Это было обидно. Это было несправедливо. Отец и так поведал сыну больше, чем позволяла подписка о неразглашении тайны, но полуправды оказалось мало. Вернее, тысячной доли правды. Потому что даже ведущему специалисту Виталию Валентиновичу Верещагину было известно далеко не все.

– Ты имеешь в виду «Суру»? – уточнил он.

– Ага, – подтвердил Степа.

– Дело в том, что мы лишь восстанавливаем справедливость, – осторожно начал отец. – Наверстываем упущенное. Когда-то давным-давно Америка украла у нас всю научно-техническую документацию по проекту «Сура» и воплотила ее на практике. Название, естественно, поменялось. Американцы нарекли установку «Харп», примерно так это звучит в русской транскрипции. Но суть осталась прежняя.

– Ясный перец! – усмехнулся Степа. – Мы сами намеревались устраивать наводнения и ураганы. Единолично. Без конкурентов.

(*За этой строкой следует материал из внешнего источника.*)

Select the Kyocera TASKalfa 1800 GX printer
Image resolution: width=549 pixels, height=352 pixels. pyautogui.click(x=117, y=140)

– Напрасно ты так. «Сура» предназначалась для воздействия на околоземную среду, верно. Но тогда предполагалось, что плазменные образования потребуются исключительно для корректировки спутниковых систем и радиоволн. Никто не ожидал, что американцы разработают десятки способов военного применения установки. – Отец тяжело сполз с подоконника. – Они там у себя здорово преуспели, пока мы тут от кошмаров коммунистического прошлого избавлялись и символы тоталитаризма разрушали. Но сегодня американцы буксуют. Наша «Сура» не просто дубликат их «Харпа», это во многих отношениях усовершенствованная модель. У них современное оборудование, а у нас ультрасовременные программы и нанотехнологии. Противостояние, переходящее в равностояние. Все как в старые добрые времена. – Заложив руки за спину, отец побрел в спальню. – На Западе красивая обертка, а у нас безупречная начинка.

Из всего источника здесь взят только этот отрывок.